Dudaklarını benden uzaklaştırdıktan hemen sonra "Başka hiçbir şey de umurumda değil," dedi, gülümsemem büyürken gözlerimi yeniden açıp gözlerine baktım.

"Bana güveniyor musun?" diye sordu hiç beklemediğim bir anda.

Neden bunu sorduğunu anlayamazken düşünmeye gerek duymayıp "Güveniyorum," dedim.

"O zaman bir daha böyle bir şey için ağlama," dedi, bu benim için biraz zor olacak olsa da başımı sallayarak onayladım onu. "Ve yarın olmasını bekle."

"Yarın mı?"

"Yarın," diye tekrar etti. "Yarın çözeceğim her şeyi," dediğinde merak etmeden duramadım.

"Ne olacak ki yarın? Ne yapacaksın?"

"Boş ver, her şeyi çözeceğimi bil, yeter."

Korkmadan edemedim, bir delilik yapmazdı değil mi? Yok canım yapmazdı, hem delilik diyebileceğim ne yapabilirdi ki zaten?

Böyle düşünsem de korkmaya devam ettim "Korkmam gereken bir şey olmayacak değil mi?" diye sorup bundan emin olmak istedim.

"Olmayacak," dedi, yalan söylemeyeceğini düşünüp bu konuda kendimi rahatlattım ve tebessüm ettim.

"Bekleyelim o zaman yarını."

"Bekleyelim," dedi ve bir kez daha yanağımdan öptü. "Hadi bakalım, uyu şimdi."
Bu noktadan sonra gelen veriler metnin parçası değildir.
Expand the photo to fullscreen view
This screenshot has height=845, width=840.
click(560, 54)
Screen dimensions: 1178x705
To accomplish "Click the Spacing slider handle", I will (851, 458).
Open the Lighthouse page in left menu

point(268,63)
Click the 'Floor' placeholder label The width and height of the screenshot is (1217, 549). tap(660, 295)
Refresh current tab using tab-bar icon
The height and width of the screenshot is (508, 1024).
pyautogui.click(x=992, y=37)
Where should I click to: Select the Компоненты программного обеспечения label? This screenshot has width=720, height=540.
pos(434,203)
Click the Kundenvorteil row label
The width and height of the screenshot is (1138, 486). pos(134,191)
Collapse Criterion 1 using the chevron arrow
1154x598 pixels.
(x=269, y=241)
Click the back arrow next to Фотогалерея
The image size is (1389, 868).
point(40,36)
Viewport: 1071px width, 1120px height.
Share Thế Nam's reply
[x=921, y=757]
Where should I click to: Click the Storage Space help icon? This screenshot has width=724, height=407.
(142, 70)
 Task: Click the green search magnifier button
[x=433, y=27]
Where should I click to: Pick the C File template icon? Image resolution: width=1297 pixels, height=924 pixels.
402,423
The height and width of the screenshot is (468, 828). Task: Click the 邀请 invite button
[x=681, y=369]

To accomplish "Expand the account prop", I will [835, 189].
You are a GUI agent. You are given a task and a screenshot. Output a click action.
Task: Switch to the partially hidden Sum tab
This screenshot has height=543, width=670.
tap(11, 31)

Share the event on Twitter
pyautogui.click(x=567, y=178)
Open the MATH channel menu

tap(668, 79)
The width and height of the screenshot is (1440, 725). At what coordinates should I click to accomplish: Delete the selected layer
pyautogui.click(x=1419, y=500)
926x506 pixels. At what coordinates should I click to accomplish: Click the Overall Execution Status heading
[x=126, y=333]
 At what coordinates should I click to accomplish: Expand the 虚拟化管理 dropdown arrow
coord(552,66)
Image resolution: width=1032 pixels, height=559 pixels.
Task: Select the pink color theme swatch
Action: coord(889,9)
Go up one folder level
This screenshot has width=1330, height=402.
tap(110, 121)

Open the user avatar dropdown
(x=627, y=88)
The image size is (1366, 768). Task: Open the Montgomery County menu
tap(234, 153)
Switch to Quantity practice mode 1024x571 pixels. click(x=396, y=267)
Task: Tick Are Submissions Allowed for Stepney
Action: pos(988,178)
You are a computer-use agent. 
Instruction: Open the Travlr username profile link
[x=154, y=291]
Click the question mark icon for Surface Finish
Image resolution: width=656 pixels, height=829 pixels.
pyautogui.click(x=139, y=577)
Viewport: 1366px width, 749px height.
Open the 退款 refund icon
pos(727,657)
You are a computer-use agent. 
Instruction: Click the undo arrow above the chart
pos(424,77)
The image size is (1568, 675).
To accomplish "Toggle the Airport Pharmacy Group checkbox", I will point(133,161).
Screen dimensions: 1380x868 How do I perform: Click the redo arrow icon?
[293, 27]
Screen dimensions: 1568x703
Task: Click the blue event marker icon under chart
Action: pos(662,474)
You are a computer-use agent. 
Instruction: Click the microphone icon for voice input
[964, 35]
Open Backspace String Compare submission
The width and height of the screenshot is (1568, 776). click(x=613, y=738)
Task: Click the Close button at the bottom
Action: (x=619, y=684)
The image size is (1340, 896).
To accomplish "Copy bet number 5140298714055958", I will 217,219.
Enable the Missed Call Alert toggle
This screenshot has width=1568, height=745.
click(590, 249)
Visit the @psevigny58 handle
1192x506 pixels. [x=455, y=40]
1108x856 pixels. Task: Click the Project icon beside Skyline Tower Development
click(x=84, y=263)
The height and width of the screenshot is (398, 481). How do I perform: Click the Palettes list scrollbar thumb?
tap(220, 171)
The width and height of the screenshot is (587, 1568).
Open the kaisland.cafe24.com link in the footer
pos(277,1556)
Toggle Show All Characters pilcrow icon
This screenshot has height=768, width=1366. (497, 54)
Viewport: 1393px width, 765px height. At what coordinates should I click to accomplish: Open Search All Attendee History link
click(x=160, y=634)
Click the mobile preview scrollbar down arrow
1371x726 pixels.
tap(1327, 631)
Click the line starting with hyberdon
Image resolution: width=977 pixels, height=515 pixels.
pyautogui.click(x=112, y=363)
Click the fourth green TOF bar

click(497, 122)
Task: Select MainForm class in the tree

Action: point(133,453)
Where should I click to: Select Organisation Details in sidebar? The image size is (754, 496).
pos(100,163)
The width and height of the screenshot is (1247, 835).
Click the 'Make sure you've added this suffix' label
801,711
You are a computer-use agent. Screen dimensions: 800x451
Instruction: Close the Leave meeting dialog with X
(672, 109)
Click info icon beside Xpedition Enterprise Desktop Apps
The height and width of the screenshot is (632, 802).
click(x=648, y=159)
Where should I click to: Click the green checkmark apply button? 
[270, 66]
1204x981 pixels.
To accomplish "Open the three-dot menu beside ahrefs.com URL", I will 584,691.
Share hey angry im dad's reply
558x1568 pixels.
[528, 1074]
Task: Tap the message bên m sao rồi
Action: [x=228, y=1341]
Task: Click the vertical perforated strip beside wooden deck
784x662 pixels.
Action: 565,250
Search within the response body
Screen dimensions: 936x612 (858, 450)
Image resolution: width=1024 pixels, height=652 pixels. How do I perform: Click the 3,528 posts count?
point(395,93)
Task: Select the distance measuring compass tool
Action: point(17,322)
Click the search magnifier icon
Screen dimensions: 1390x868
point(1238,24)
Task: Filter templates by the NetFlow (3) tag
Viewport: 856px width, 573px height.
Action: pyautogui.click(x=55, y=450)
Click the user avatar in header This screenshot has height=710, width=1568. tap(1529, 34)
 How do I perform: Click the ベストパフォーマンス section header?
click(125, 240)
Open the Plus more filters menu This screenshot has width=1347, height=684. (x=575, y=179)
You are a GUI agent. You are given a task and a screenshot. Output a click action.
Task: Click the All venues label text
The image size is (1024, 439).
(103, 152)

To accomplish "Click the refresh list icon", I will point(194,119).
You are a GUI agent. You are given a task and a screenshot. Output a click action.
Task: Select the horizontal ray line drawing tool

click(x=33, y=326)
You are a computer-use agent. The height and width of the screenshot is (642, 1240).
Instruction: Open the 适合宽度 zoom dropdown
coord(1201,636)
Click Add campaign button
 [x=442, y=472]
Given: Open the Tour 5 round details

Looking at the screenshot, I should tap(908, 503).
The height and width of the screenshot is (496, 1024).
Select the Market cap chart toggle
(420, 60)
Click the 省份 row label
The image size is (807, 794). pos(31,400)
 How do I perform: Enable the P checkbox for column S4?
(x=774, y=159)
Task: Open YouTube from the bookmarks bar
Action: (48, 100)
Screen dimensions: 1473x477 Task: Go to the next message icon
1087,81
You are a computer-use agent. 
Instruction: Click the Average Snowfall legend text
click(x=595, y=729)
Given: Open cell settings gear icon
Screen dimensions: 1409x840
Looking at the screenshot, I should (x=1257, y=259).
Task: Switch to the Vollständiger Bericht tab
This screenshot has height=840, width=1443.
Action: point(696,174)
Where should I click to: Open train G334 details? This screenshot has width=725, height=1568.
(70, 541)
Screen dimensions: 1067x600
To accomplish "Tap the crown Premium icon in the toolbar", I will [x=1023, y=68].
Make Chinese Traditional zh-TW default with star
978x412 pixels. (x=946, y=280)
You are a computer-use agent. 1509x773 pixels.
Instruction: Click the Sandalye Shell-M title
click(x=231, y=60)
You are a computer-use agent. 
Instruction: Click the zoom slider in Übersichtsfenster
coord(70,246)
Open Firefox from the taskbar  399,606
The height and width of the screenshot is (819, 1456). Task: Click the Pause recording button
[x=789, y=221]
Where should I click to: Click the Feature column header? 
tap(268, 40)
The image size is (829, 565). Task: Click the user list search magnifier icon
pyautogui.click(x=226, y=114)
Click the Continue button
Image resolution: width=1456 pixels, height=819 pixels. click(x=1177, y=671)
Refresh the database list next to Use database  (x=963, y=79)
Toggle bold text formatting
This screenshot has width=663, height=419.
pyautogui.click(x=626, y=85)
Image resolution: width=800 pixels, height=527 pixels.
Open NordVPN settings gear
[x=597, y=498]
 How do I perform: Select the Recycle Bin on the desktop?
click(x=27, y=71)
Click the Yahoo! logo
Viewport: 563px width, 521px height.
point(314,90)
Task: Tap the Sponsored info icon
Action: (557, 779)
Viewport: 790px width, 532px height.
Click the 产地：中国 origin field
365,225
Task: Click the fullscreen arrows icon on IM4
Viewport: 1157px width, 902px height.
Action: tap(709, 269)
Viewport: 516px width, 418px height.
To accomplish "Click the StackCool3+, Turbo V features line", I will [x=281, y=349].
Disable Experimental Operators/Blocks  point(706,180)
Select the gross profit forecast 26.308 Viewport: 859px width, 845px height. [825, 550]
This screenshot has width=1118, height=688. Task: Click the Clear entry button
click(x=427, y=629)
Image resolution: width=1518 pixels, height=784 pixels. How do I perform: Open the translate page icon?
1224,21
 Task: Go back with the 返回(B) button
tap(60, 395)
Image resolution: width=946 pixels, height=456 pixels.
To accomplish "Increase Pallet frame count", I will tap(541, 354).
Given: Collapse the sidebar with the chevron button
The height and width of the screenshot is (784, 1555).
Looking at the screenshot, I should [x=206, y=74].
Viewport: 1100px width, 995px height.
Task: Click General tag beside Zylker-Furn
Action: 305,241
Telaşla "Gidiyor musun?" diye sordum, gözünün ucuyla yatağıma baktı. Ben de o sırada saate baktım ve gecenin ikisi olduğunu görüp yeniden ona çevirdim bakışlarımı. Eşzamanlı olarak onun da gözleri beni buldu.

"Bence buraya ikimiz de sığarız," dediğinde burada kalacağını anlayıp kocama gülümsedim.

Muzip bir tavırla "Sarılırsak sığar gibiyiz," dedim, aynı muzip tavır onun da yüzünde belirdi.

"Ne yapalım? Sarılırız biz de o zaman mecbur," deyip ayakkabılarını çıkardı ve yatağa girdi. Hemen ardından da beni yanına çekti, kollarının arasına alıp sımsıkı sarıldı.

Başımı anında göğsüne koyarken ben de ona aynı şekilde sımsıkı sarıldım. O sırada "Benim de eve bu boyutlarda bir yatak alayım," dedi ve muzip bir ses tonuyla "Hep böyle sığmak zorunda kalalım," dediğinde kendime engel olamayıp güldüm, saçlarımdan öptü.

Dayanamayıp ben de başımı kaldırdım, dudaklarına minik bir buse bırakıp başımı yeniden göğsüne koydum ve "İyi geceler," dedim.

Elleri saçlarımda gezinirken o da "İyi geceler, güzelim," dedi, gözlerimi kapatıp kokusunu içime çektim ve bizi ayırmak isteyen babam, sadece karşı odamızda uyuyor olmasına rağmen sevdiğim adamın kollarının arasında uykuya daldım.

İçimden bir ses, yarın çok zor bir gün olacak diyordu.

***

Gözlerimi araladığımda çoktan gün doğmuş, hatta öğlen olmak üzereydi. Gece uyurken yine kafeye gitmeyeceğimi bildiğim için alarmı kurmamış, doğal olarak öğlene kadar uyumuştum ve şu an bir yandan kendimi çok dinç hissederken bir yandan da bu kadar uyuduğum için kendime kızıyordum.

Kollarımı başımın üstünde birleştirip vücudumu esnetirken bir anda dün gece olanlar, Pars'ın buraya gelişi aklıma geldi ve telaşla doğrulup yanıma baktım ve yatağın boş olduğunu gördüm. Muhtemelen benden çok erken bir saatte kalkmış ve babama görünmeden gitmişti. Görünmüş olsaydı zaten çoktan evde küçük bir kıyamet kopmuş olurdu.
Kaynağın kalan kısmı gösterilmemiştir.